### SUPPLIED PASSAGE
Re: Nifi cluster nodes regularly stop processing any flowfiles

Posted by Aaron Longfield <al...@gmail.com>.
Alright, here you go for one of the nodes!

On Mon, Aug 1, 2016 at 10:33 AM, Mark Payne <ma...@hotmail.com> wrote:

> Aaron,
>
> Any time that you find NiFi stop performing its work, the best thing to do
> is to perform a thread-dump to and
> to the mailing list. This allows us to determine what exactly is
> happening, so we know what action is being
> performed that prevents any other progress.
>
> To do this, you can go to the NiFi node that is not performing and run the
> command:
>
> bin/nifi.sh dump thread-dump.txt
>
> This will generate a file named thread-dump.txt that you can send to us.
>
> Thanks!
> -Mark
>
>
> On Aug 1, 2016, at 10:19 AM, Aaron Longfield <al...@gmail.com> wrote:
>
> I've been trying different things to try to fix my NiFi freeze problems,
> and it seems the most frequent reason that my cluster gets stuck and stops
> processing has to do with network related processors.  My data enters the
> environment from Kafka and leaves via a site-to-site output port.  After
> some time processing (sometimes a few minutes, sometimes a few hours) one
> of those will start logging connection errors, and then that node will stop
> processing any flowfiles across all processors.
>
> So far, this followed me from 0.6.1 to 0.7.0, and on Amazon Linux to RHEL7
> (although RHEL seems to be happier).  I've tried restricting threads to
> less than the number of available cores on each node, different heap sizes,
> and different garbage collectors.  So far none of that has preventing the
> problem, unfortunately.
>
> I'm not quite ready to build all custom processors for my flow logic...
> most of it is straightforward attribute routing, text replacement, and
> flowfile merging.
>
> What are other things that I could try, or just be doing wrong that could
> lead to this?  I'm happy to keep trying suggestions and changes; I really
> want this to work!
>
> Thanks,
> -Aaron
>
> On Fri, Jul 15, 2016 at 12:07 PM, Lee Laim <le...@gmail.com> wrote:
>
>> Aaron,
>>
>> I ran into an issue where the Execute Stream Command (ESC) processor with
>> many threads would run a legacy script that would hang if the incoming file
>> was 'inconsistent'.  It appeared that ESC slowly collected stuck threads as
>> malformed data randomly streamed through it. Eventually I ran out of
>> threads as the system was just waiting for a thread to become available.

### ENTRIES SHOWN
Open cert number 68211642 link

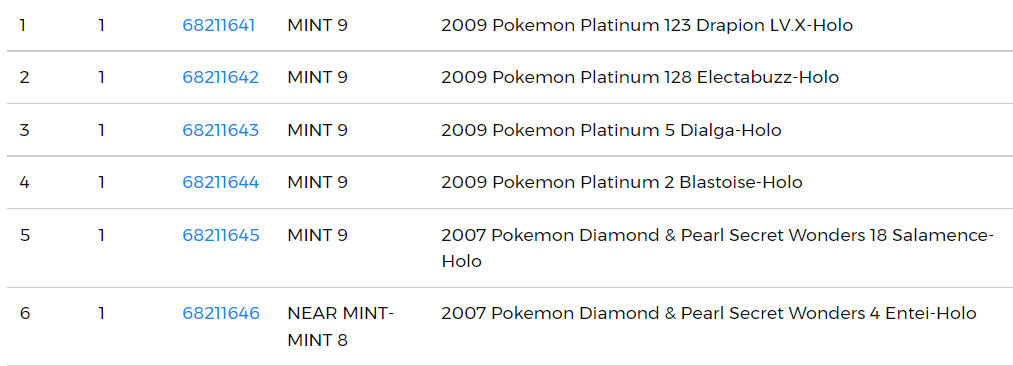pos(220,77)
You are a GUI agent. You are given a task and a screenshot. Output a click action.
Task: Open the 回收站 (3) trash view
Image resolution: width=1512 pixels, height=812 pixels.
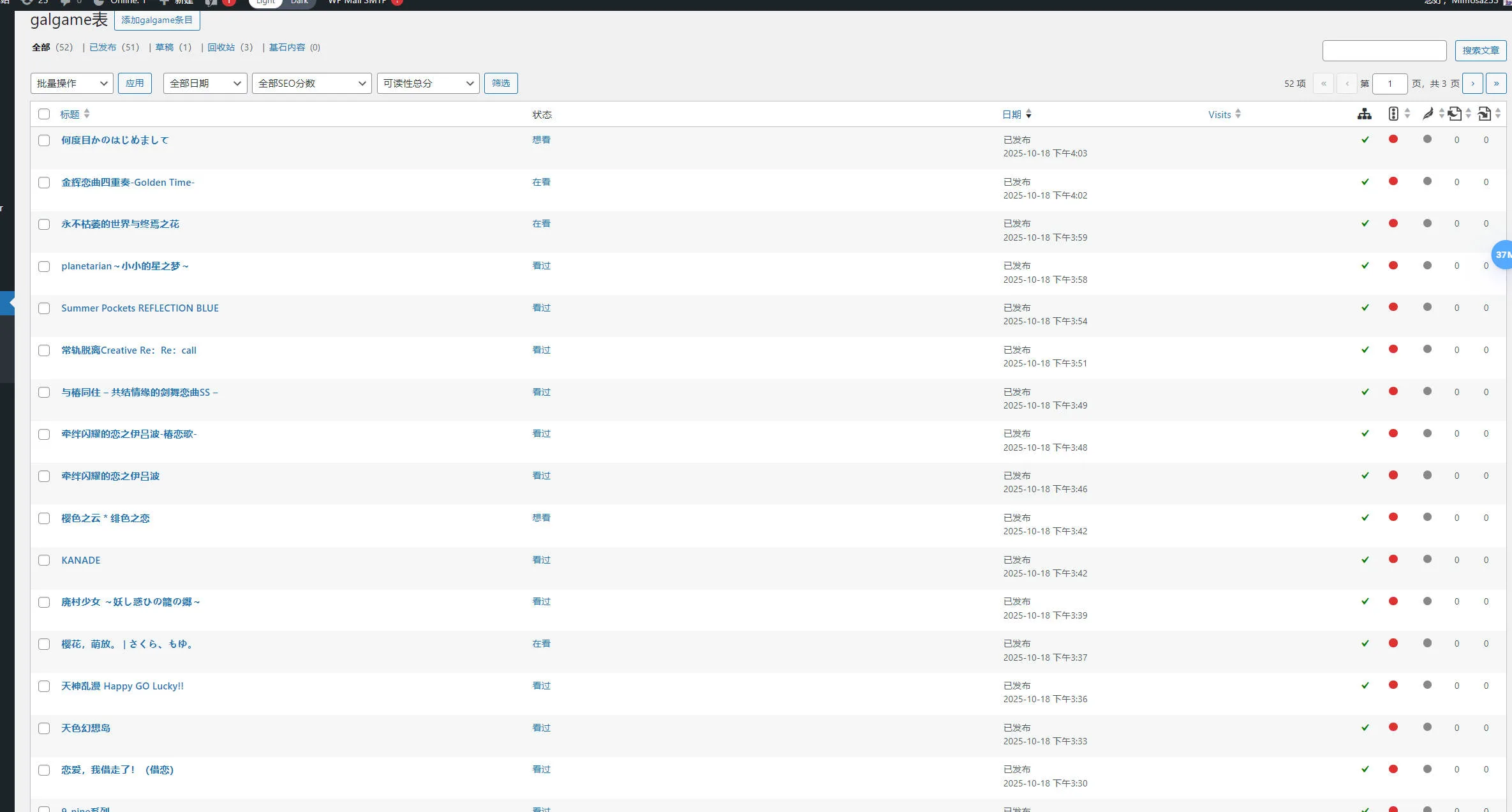point(221,47)
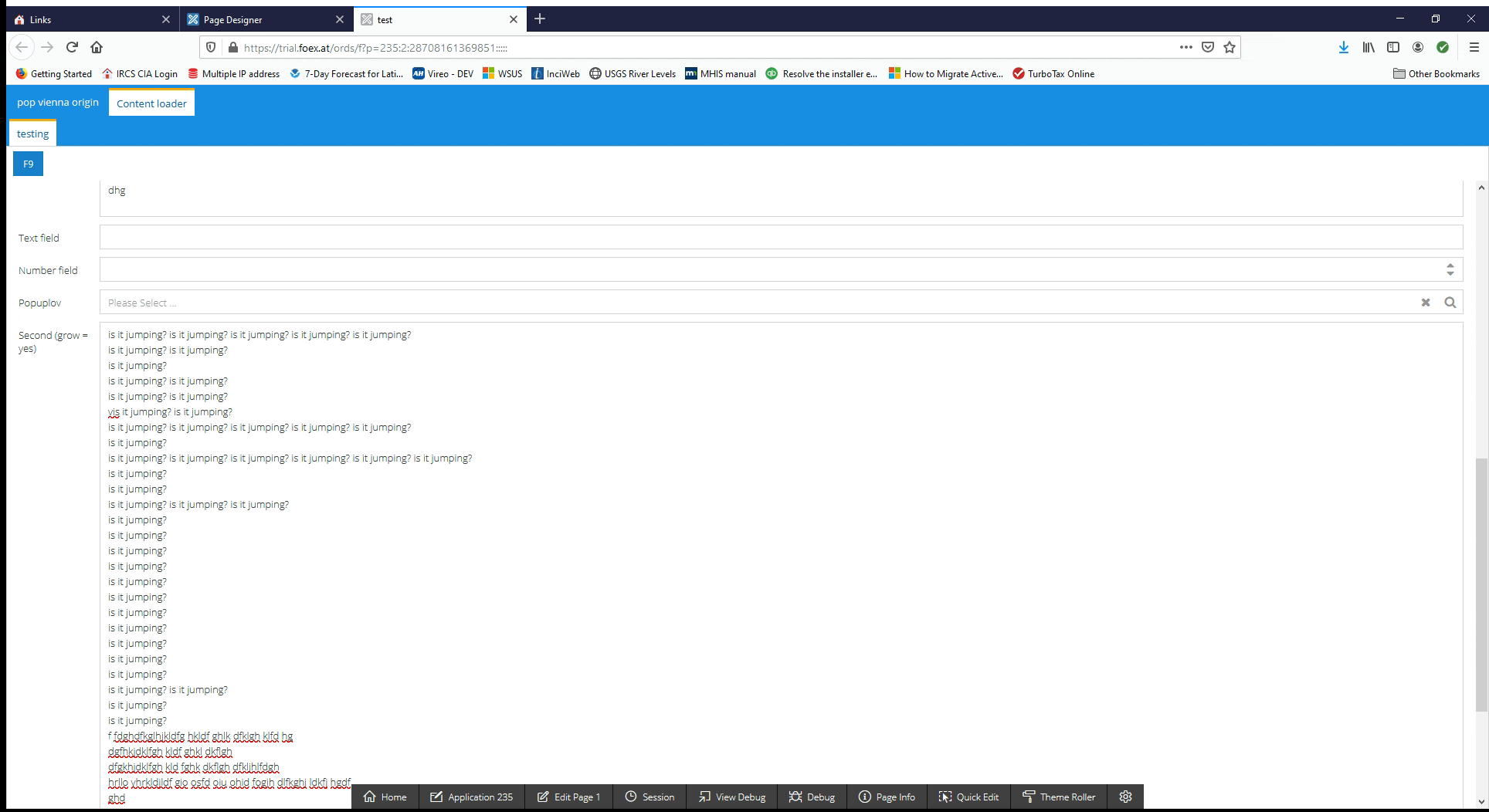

### THE EXERCISE
Please continue the NiFi thread from the point where it stops. The items have nothing to do with what you're asked to do here.

### EXERCISE RESPONSE
>>
>> It was apparent in the processor statistics where the flowfiles-out
>> statistic would eventually step down to zero as threads became stuck.
>>
>> It might be worth trying InvokeScriptedProcessor or building custom
>> processors as they provide a means to handle these inconsistencies more
>> gracefully.
>>
>> https://nifi.apache.org/docs/nifi-docs/components/org.apache.nifi.processors.script.InvokeScriptedProcessor/index.html
>>
>> Thanks,
>> Lee
>>
>>
>>
>>
>>
>> On Fri, Jul 15, 2016 at 6:50 AM, Aaron Longfield <al...@gmail.com>
>> wrote:
>>
>>> Hi Mark,
>>>
>>> I've been using the G1 garbage collector.  I brought the nodes down to
>>> 8GB heap and let it run overnight, but processing still got stuck and
>>> requiring NiFi to be restarted on all nodes.  It took longer to happen, but
>>> they went down after a few hours.  Are there any other things I can look
>>> into?
>>>
>>> Thanks!
>>>
>>> -Aaron
>>>
>>> On Thu, Jul 14, 2016 at 2:33 PM, Mark Payne <ma...@hotmail.com>
>>> wrote:
>>>
>>>> Aaron,
>>>>
>>>> My guess would be that you are hitting a Full Garbage Collection. With
>>>> such a huge Java heap, that will cause a "stop the world" pause for quite a
>>>> long time.
>>>> Which garbage collector are you using? Have you tried reducing the heap
>>>> from 48 GB to say 4 or 8 GB?
>>>>
>>>> Thanks
>>>> -Mark
>>>>
>>>>
>>>> > On Jul 14, 2016, at 11:14 AM, Aaron Longfield <al...@gmail.com>
>>>> wrote:
>>>> >
>>>> > Hi,
>>>> >
>>>> > I'm having an issue with a small (two node) NiFi cluster where the
>>>> nodes will stop processing any queued flowfiles.  I haven't seen any error
>>>> messages logged related to it, and when attempting to restart the service,
>>>> NiFi doesn't respond and the script forcibly kills it.  This causes
>>>> multiple flowfile version to hang around, and generally makes me feel like
>>>> it might be causing data loss.
>>>> >
>>>> > I'm running the web UI on a different box, and when things stop
>>>> working, it stops showing changes to counts in any queues, and the thread
>>>> count never changes.  It still thinks the nodes are connecting and
>>>> responding, though.
>>>> >
>>>> > My environment is two 8 cpu systems w/ 60GB memory with 48GB given to
>>>> the NiFi JVM in bootstrap.conf.  I have timer threads limited to 12, and
>>>> event threads to 4.  Install is on the current Amazon Linux AMI and using
>>>> OpenJDK 1.8.0.91 x64.
>>>> >
>>>> > Any idea, other debug steps, or changes that I can try?  I'm running
>>>> 0.7.0, having upgraded from 0.6.1, but this has been occurring with both
>>>> versions.  The higher the flowfile volume I push through, the faster this
>>>> happens.
>>>> >
>>>> > Thanks for any help there is to give!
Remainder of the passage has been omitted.